DATA EXTRACT
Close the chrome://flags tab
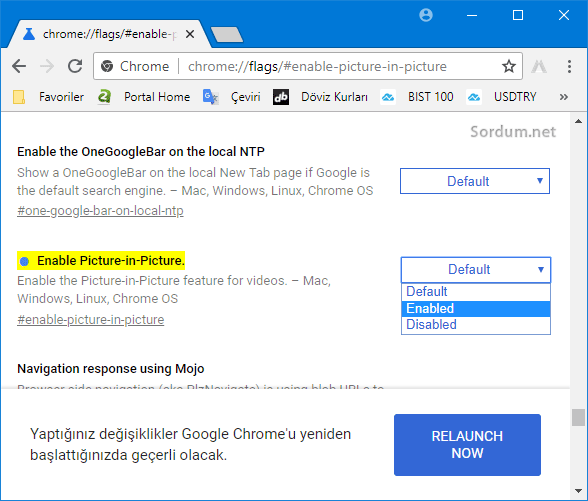588x501 pixels. click(190, 34)
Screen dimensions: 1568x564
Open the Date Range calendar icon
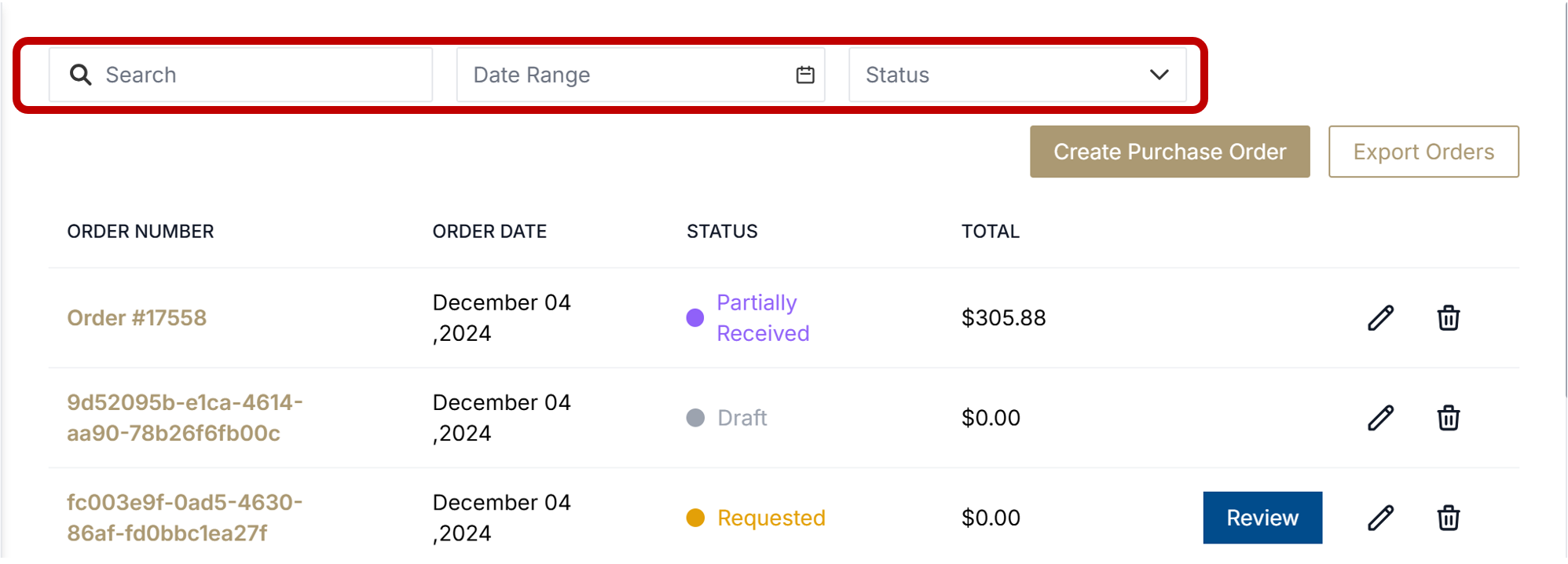coord(804,75)
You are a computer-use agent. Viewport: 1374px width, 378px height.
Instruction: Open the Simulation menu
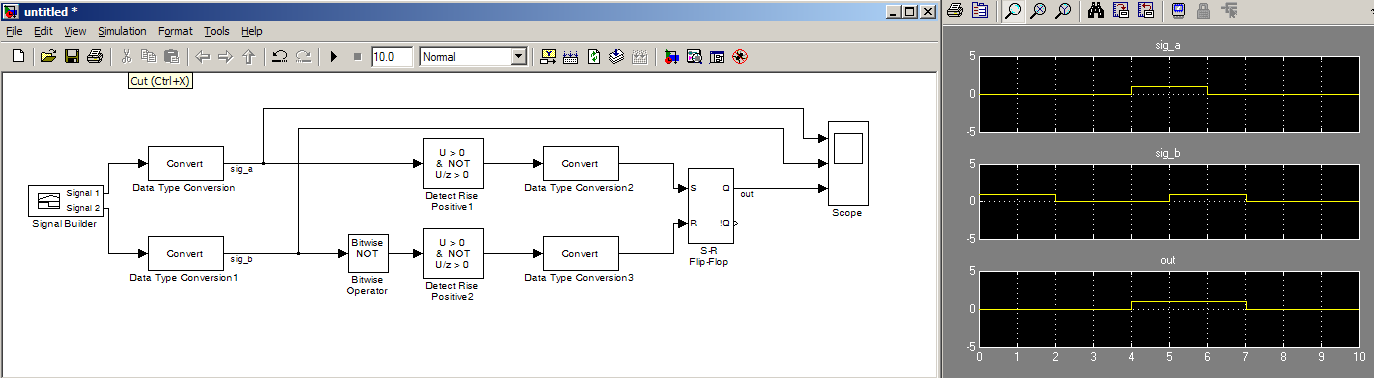pyautogui.click(x=122, y=32)
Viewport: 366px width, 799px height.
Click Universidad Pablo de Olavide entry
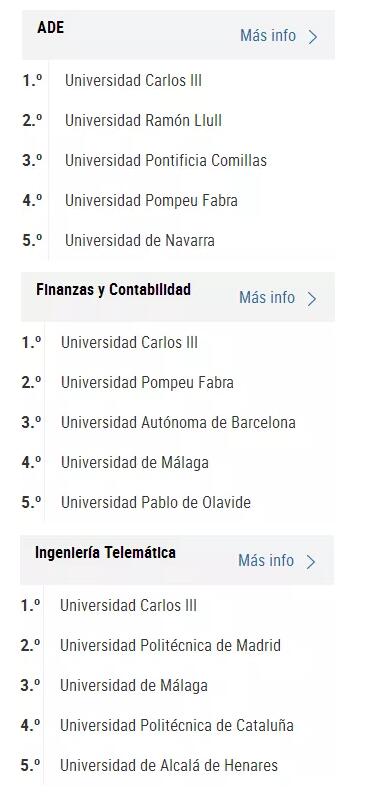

GIVEN PROBLEM
Convert the records into a Markdown table with the columns "Row" and "Line", numbering each row and leaving out blank lines and the pictures.

THE COMPLETED TASK
| Row | Line |
|---|---|
| 1 | Close the chrome://flags tab |
| 2 | 588x501 pixels. click(190, 34) |
| 3 | Screen dimensions: 1568x564 |
| 4 | Open the Date Range calendar icon |
| 5 | coord(804,75) |
| 6 | You are a computer-use agent. Viewport: 1374px width, 378px height. |
| 7 | Instruction: Open the Simulation menu |
| 8 | pyautogui.click(x=122, y=32) |
| 9 | Viewport: 366px width, 799px height. |
| 10 | Click Universidad Pablo de Olavide entry |